7 minute read

Extinction After Intermittentreinforcement

Intermittent Reinforcement

When reinforcement is discontinued after a history of intermittent reinforcement (extinction), the amount and nature of responding depends on the specific history of the organism. After continuous reinforcement (every response is reinforced), extinction is quite rapid. A pigeon, for example, will peck roughly one to 300 times before stopping. However, after some schedules of intermittent reinforcement over 60,000 responses might occur without reinforcement during an 8 hour period before the frequency of pecking falls significantly. Other conditions of intermittent reinforcement will, however, produce much less responding. How much behavior a particular history of reinforcement will generate is not apparent intuitively and depends on the specific schedules of reinforcement. Figure 7 illustrates the extreme range of amounts of behavior that may occur in extinction after two schedules of reinforcement. After a history of a reinforcement for every 50 responses, the bird responds rapidly at first but within several hundred responses stops and for all practical purposes no further behavior will occur. After the history of variable-ratio reinforcement in which reinforcements occurred every 300 responses on the average, but variably, sometimes after only a few responses and sometimes after 500 or 600, extinction responding is much more prolonged, with the bird emitting many thousands of responses and many hours of responding elapsing before behavior ceases. The previous schedule of reinforcement determines not only how much behavior will occur in extinction but also the particular manner in which it will be emitted. The amount and character of extinction after different kinds of reinforcement will vary by many orders of magnitude.
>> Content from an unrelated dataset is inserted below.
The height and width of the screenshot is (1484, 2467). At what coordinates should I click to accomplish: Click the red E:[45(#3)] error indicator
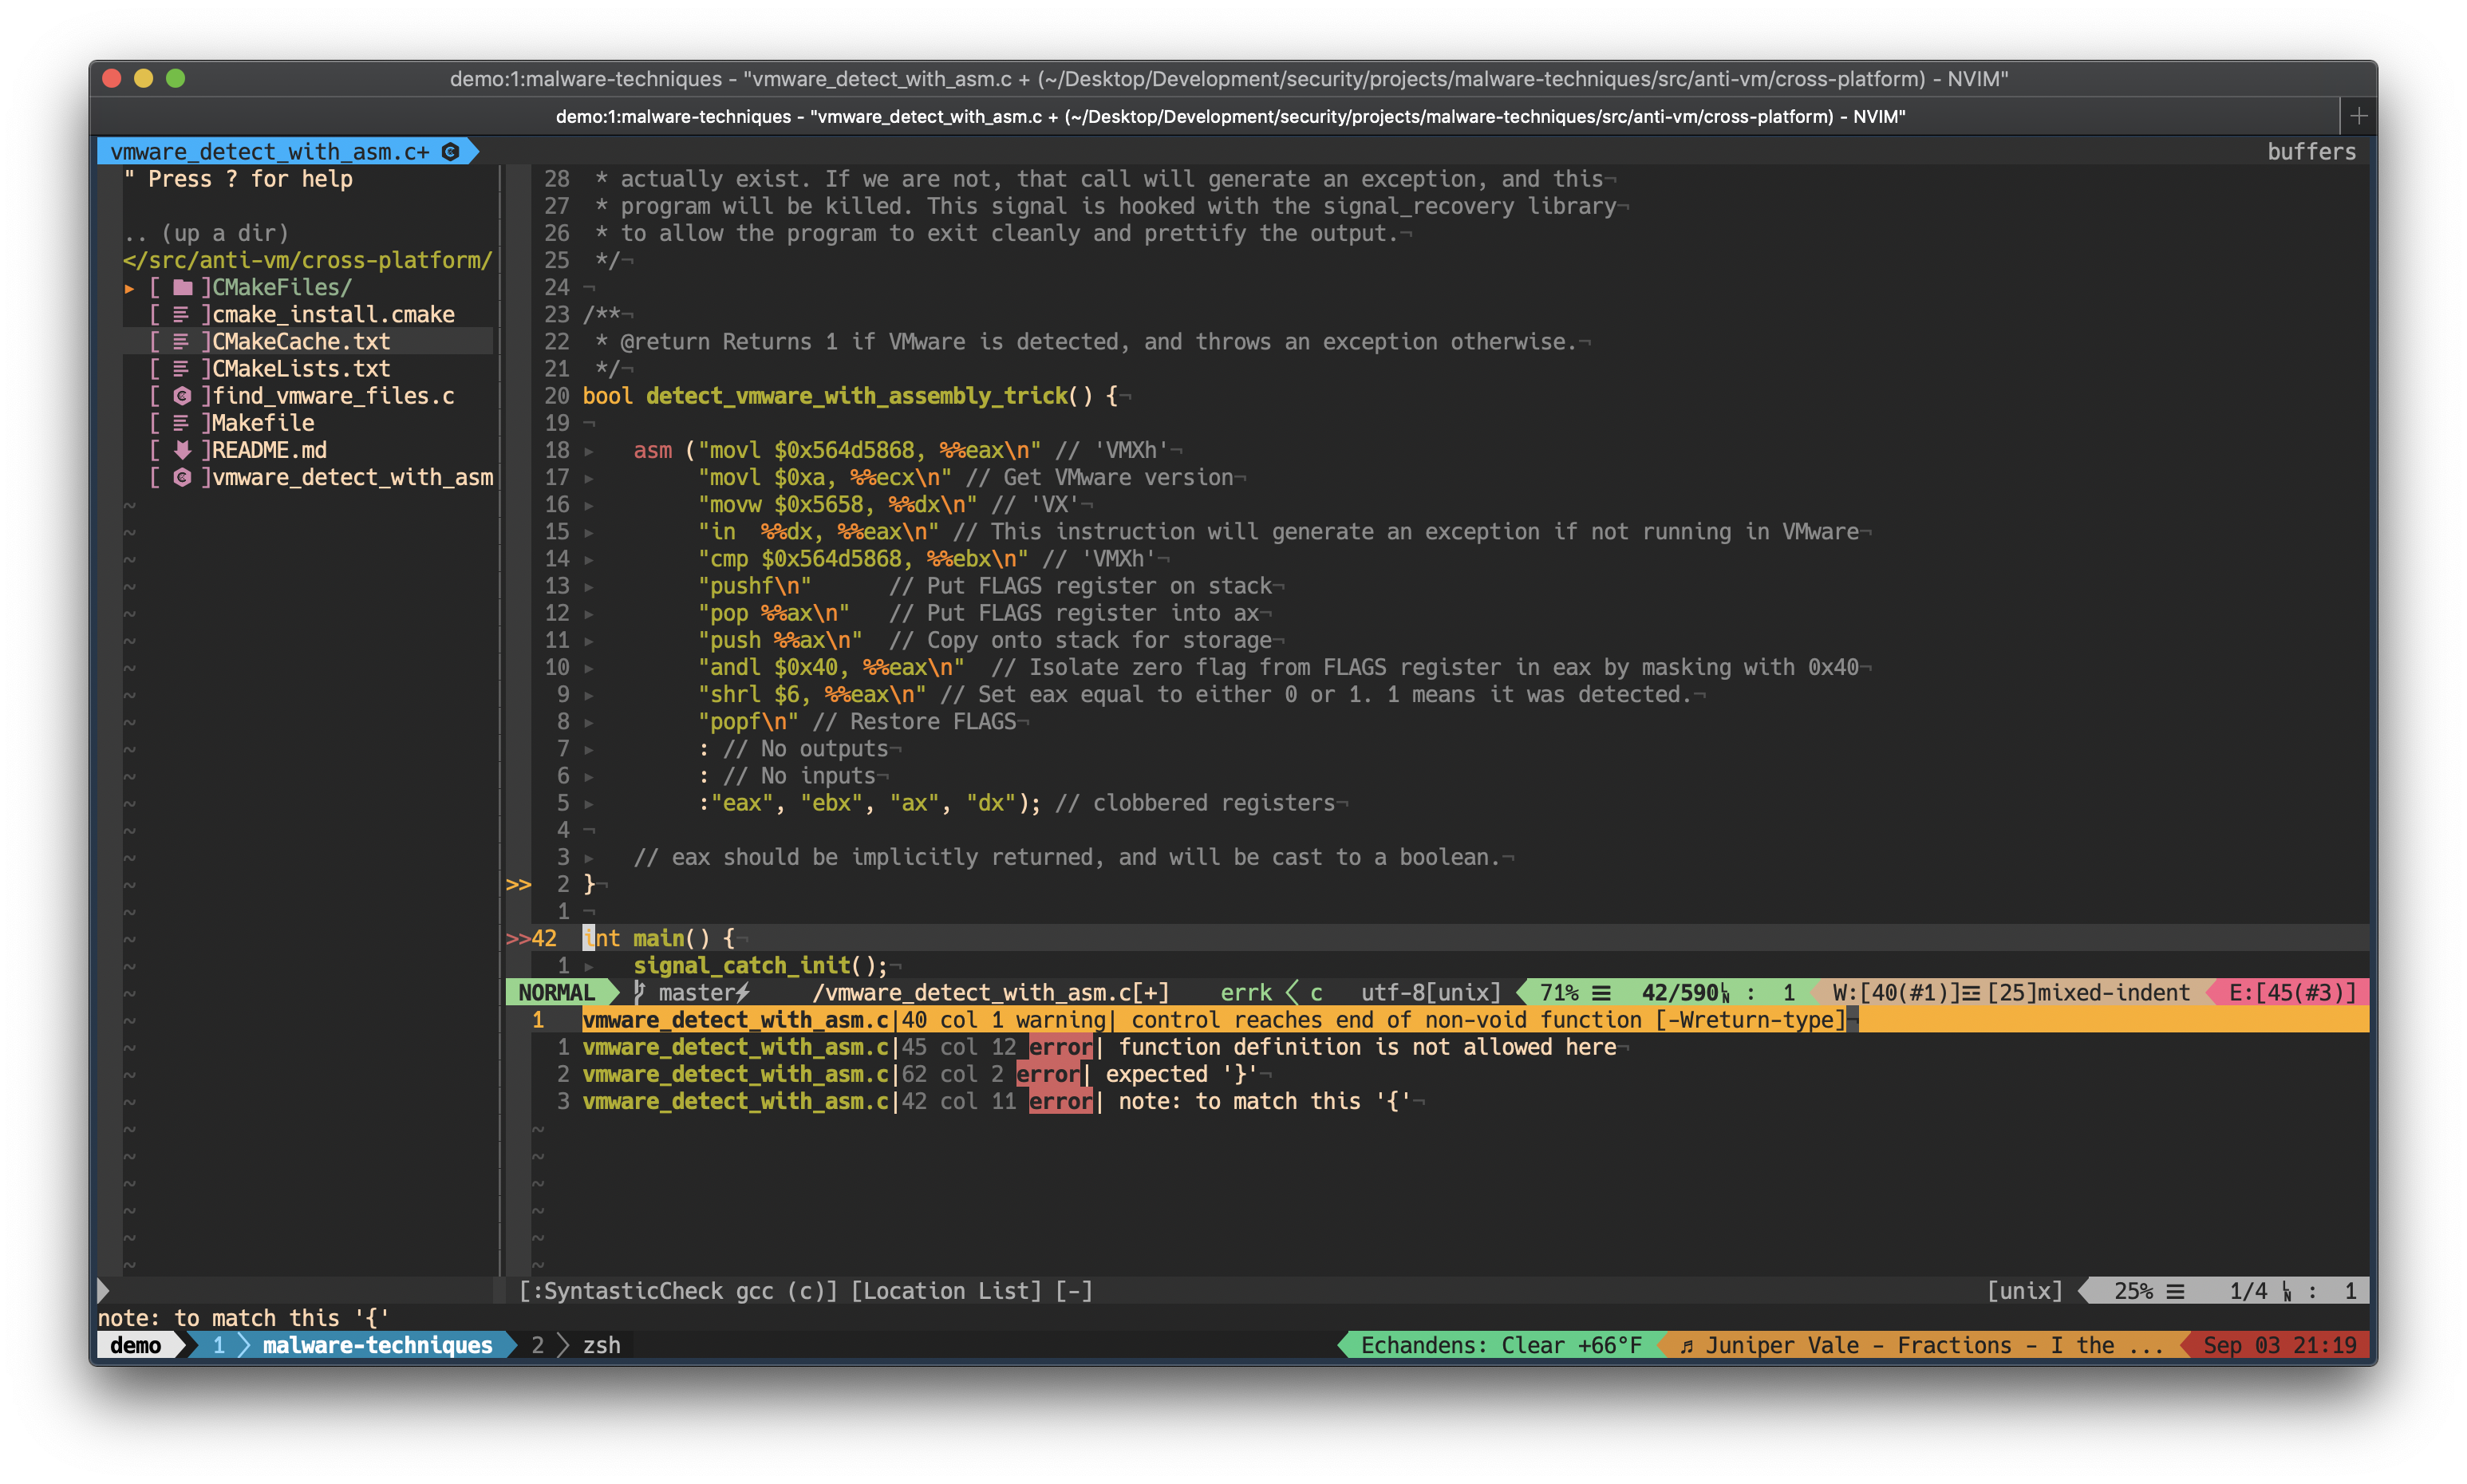click(2292, 993)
It is, perhaps, paradoxical that intermittent reinforcement, which in general weakens behavior, should prolong its elimination from the repertoire. Within limits, it is generally true that the amount of behavior in extinction is greater when the previous reinforcement has been infrequent. The examples which will be presented below illustrate the importance of this property of intermittent reinforcement in the practical control of behavior.

Many parents frequently extinguish the night-time crying behavior of their young children when they discover that the behavior is maintained by parental attention and not physical discomfort. The length of time and the amount of the child's crying depend upon how the parent previously attempted to stop the crying. If, in the past, the parent appeared each time the child cried, the sudden nonreinforcement of crying will lead to its rapid elimination. On the other hand, if there was a history of inconsistent attention to the child in which the parents appeared variably, sometimes after a short period of crying and sometimes after prolonged crying, then there will be much more crying during the extinction period.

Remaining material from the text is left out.